Setiap usaha atau korporasi di Indonesia, baik yang berskala kecil, menengah, maupun besar, membutuhkan dana untuk menjalankan operasional dan mencapai tujuan bisnis mereka.
Pembiayaan merupakan elemen vital yang memungkinkan perusahaan untuk berkembang, berinovasi, dan bersaing di pasar yang dinamis.Tanpa dukungan dana yang memadai, sebuah perusahaan akan kesulitan untuk mempertahankan kelangsungan usahanya, apalagi untuk tumbuh dan ekspansi.
Setiap korporasi memiliki strategi dan metode yang berbeda dalam memenuhi kebutuhan pembiayaannya. Perusahaan besar mungkin memiliki akses ke berbagai sumber pendanaan, termasuk pasar modal, pinjaman bank, atau penerbitan obligasi. Mereka juga dapat menarik investor melalui penawaran saham atau memperoleh dana melalui kemitraan strategis.
Sementara itu, usaha kecil dan menengah (UKM) sering kali menghadapi tantangan lebih besar dalam memperoleh pembiayaan karena keterbatasan aset yang dapat dijadikan jaminan dan risiko bisnis yang lebih tinggi.
Cara korporasi memenuhi kebutuhan pembiayaan mereka juga dipengaruhi oleh berbagai faktor lain seperti kondisi ekonomi, regulasi pemerintah, dan tren industri.
Hasil survei permintaan dan penawaran pembiayaan perbankan dari Bank Indonesia (BI) pada Februari 2024 menunjukkan bahwa sumber utama pembiayaan korporasi di Indonesia adalah dana sendiri atau laba ditahan, yang mencapai 59,2%.
Hal ini mencerminkan kepercayaan perusahaan terhadap kekuatan internal mereka untuk menghasilkan dan menyimpan dana yang cukup untuk membiayai operasional dan ekspansi bisnis. Mengandalkan dana sendiri juga memberikan fleksibilitas yang lebih besar dan mengurangi ketergantungan pada pihak eksternal.
Selain itu, fasilitas kelonggaran menyumbang 17,3% dari sumber pembiayaan korporasi. Fasilitas ini, sering kali dalam bentuk kredit modal kerja atau fasilitas kredit bergulir, memberikan korporasi akses cepat ke dana ketika dibutuhkan. Fasilitas kelonggaran sangat penting bagi perusahaan yang memerlukan likuiditas tinggi untuk mengatasi fluktuasi jangka pendek dalam arus kas mereka.

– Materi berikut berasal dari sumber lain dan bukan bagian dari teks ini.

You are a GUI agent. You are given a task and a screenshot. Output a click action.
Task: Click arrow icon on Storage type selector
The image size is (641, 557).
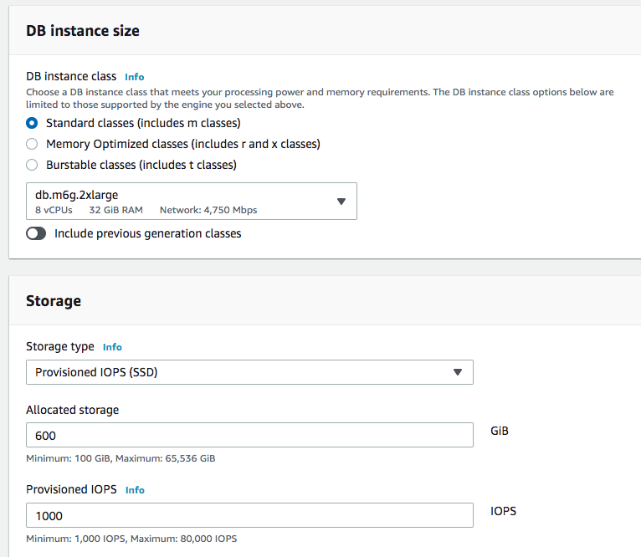(457, 372)
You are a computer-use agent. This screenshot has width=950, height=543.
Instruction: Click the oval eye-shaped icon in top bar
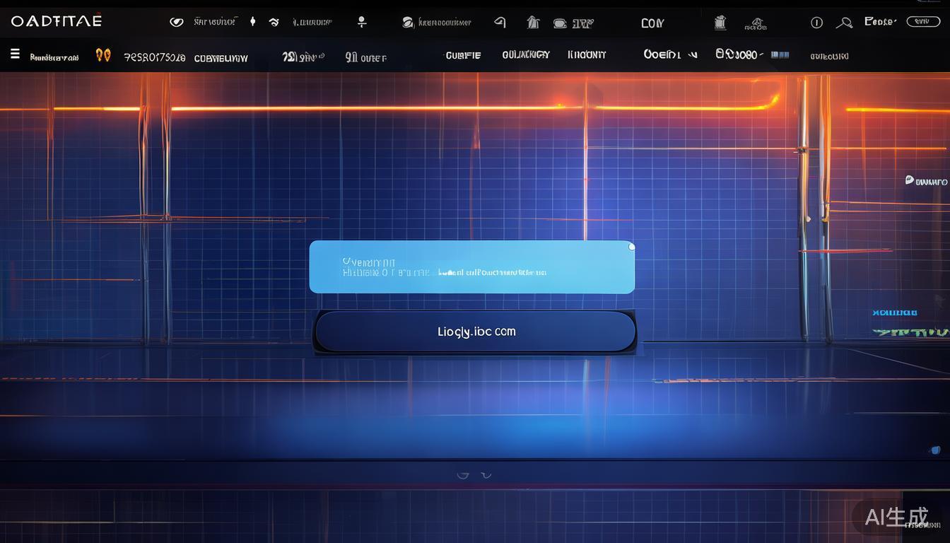click(176, 23)
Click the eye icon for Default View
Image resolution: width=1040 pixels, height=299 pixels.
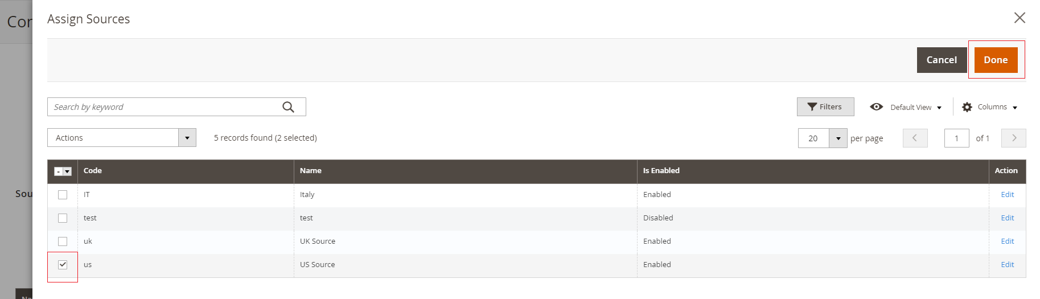(x=877, y=107)
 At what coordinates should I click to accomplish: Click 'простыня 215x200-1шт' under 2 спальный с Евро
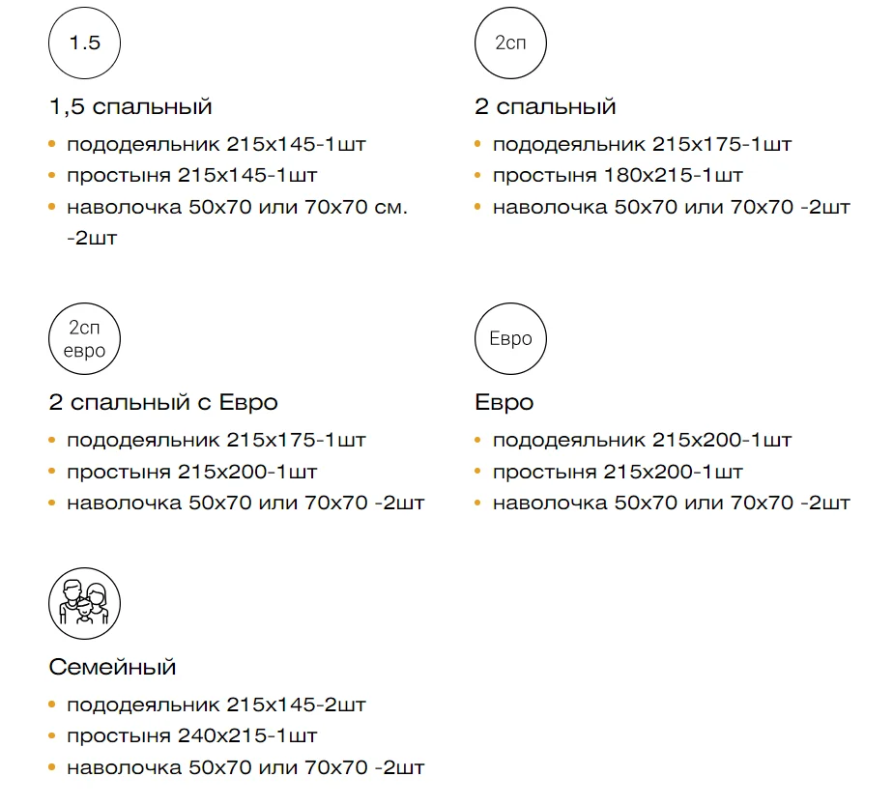(x=191, y=472)
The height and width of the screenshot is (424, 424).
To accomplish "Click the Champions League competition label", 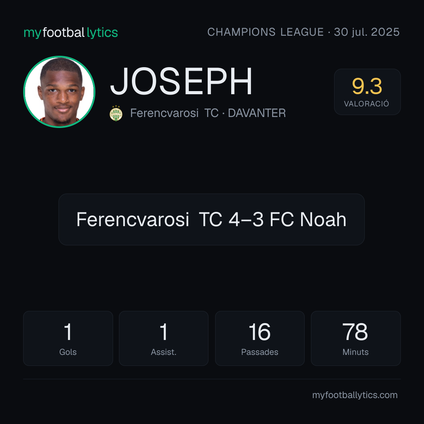I will point(265,32).
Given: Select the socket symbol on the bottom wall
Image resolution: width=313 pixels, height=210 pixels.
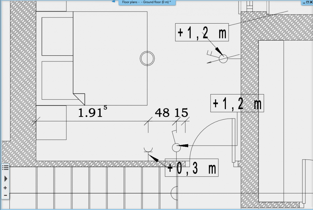Looking at the screenshot, I should click(x=148, y=150).
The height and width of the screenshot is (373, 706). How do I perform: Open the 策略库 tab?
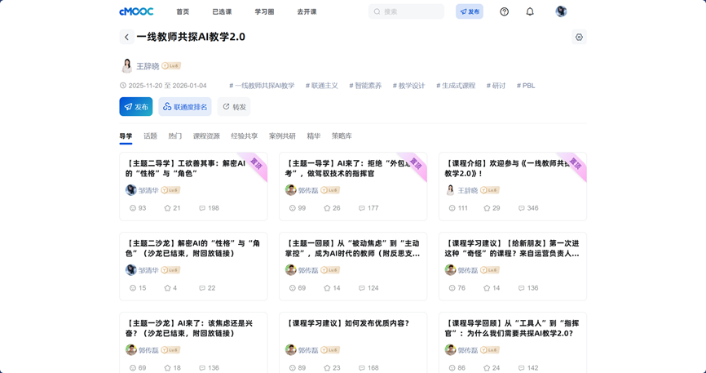pos(342,136)
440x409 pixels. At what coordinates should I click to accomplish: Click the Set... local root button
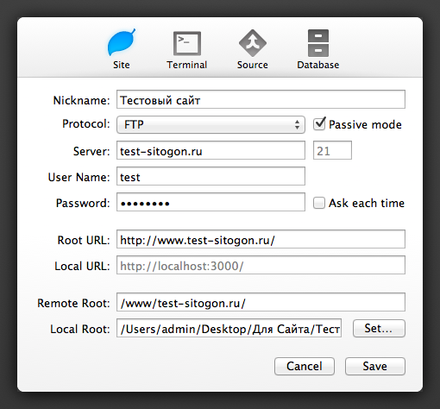pyautogui.click(x=379, y=328)
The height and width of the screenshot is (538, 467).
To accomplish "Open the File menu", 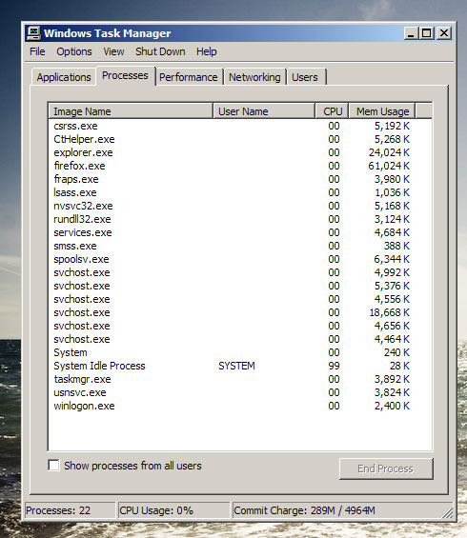I will click(x=37, y=51).
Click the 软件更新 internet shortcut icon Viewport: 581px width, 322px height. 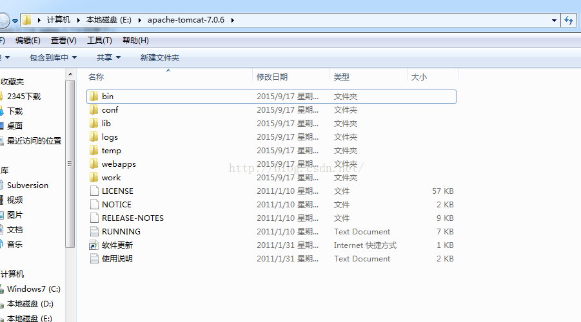pos(94,245)
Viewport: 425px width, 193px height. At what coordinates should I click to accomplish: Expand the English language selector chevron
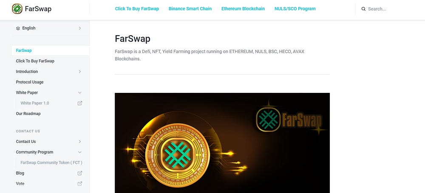80,28
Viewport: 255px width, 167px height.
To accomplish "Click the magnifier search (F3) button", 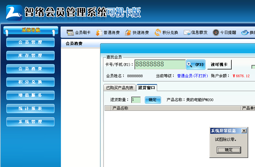I will click(195, 65).
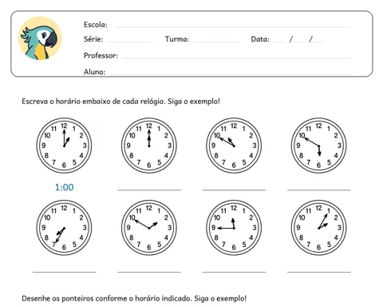Click the Professor name line
The width and height of the screenshot is (383, 307).
[x=236, y=58]
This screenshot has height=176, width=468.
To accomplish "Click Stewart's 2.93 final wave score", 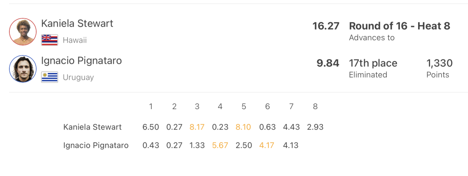I will tap(316, 127).
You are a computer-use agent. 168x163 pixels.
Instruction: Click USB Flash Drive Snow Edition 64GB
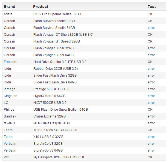[60, 110]
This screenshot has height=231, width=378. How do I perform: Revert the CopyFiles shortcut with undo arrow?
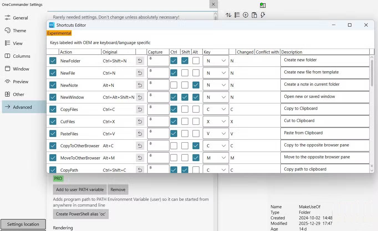pos(140,110)
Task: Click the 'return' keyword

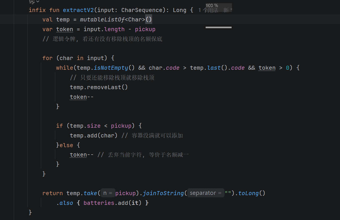Action: 53,193
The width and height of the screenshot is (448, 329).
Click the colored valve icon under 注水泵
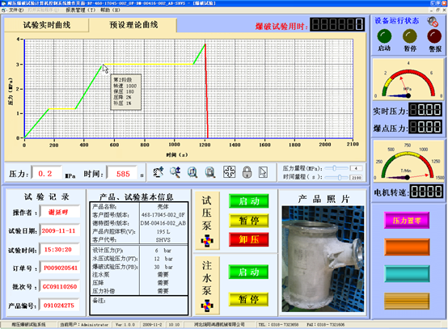tap(207, 306)
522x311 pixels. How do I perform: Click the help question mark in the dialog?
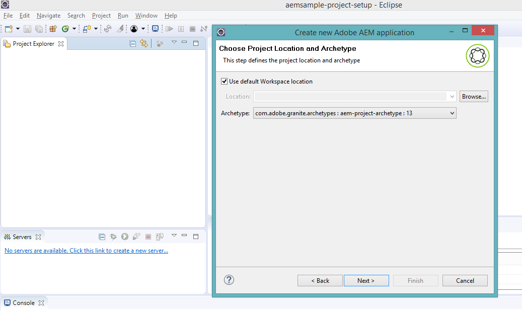[x=229, y=280]
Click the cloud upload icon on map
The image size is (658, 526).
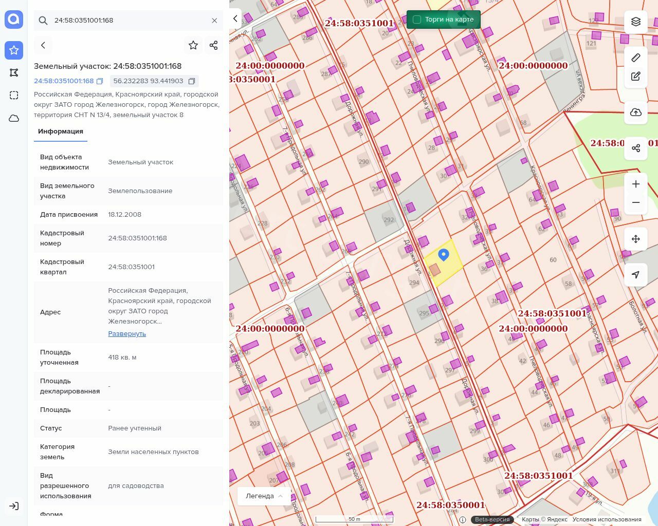click(636, 112)
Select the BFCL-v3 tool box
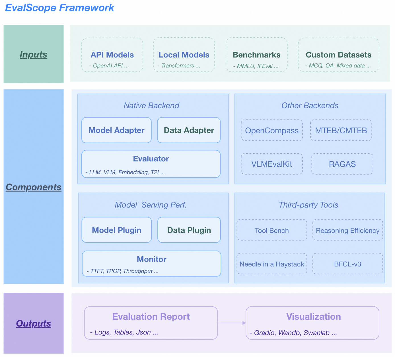 coord(347,264)
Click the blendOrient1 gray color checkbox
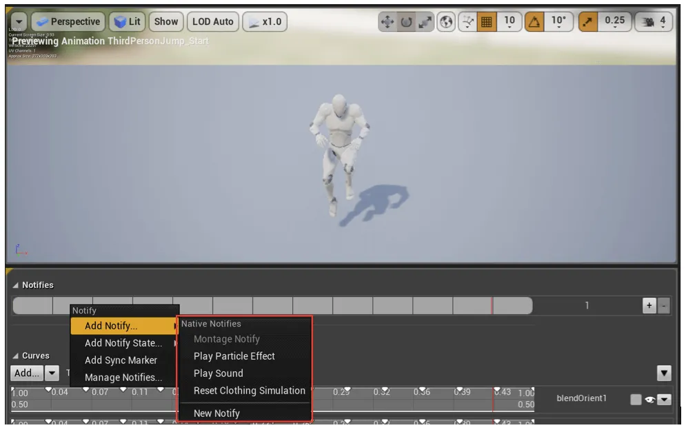The width and height of the screenshot is (686, 430). pos(636,400)
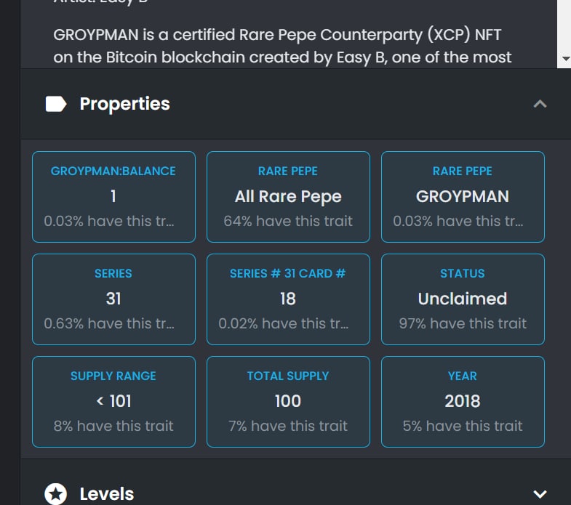Click the Supply Range < 101 card

(113, 401)
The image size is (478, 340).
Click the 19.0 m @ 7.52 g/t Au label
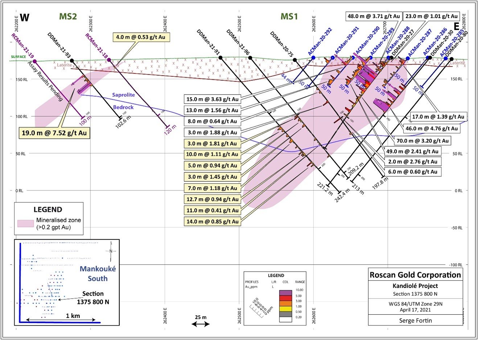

Pinjaman ke perbankan domestik (DN) menyumbang 7,1% dari sumber pembiayaan, menunjukkan bahwa meskipun penting, perbankan domestik bukanlah sumber utama bagi banyak korporasi.
Hal tersebut mungkin disebabkan oleh persyaratan kredit yang ketat atau tingkat bunga yang relatif tinggi. Namun, bagi beberapa perusahaan, pinjaman bank tetap menjadi pilihan penting untuk mendapatkan dana tambahan.
Utang perusahaan induk menjadi sumber pembiayaan bagi 5,1% korporasi, menunjukkan hubungan keuangan yang kuat antara perusahaan dan induknya.
Dukungan dari perusahaan induk bisa berupa pinjaman antar perusahaan yang memberikan syarat lebih fleksibel dibandingkan dengan lembaga keuangan eksternal, serta kepercayaan dan komitmen yang tinggi untuk mendukung pertumbuhan anak perusahaan.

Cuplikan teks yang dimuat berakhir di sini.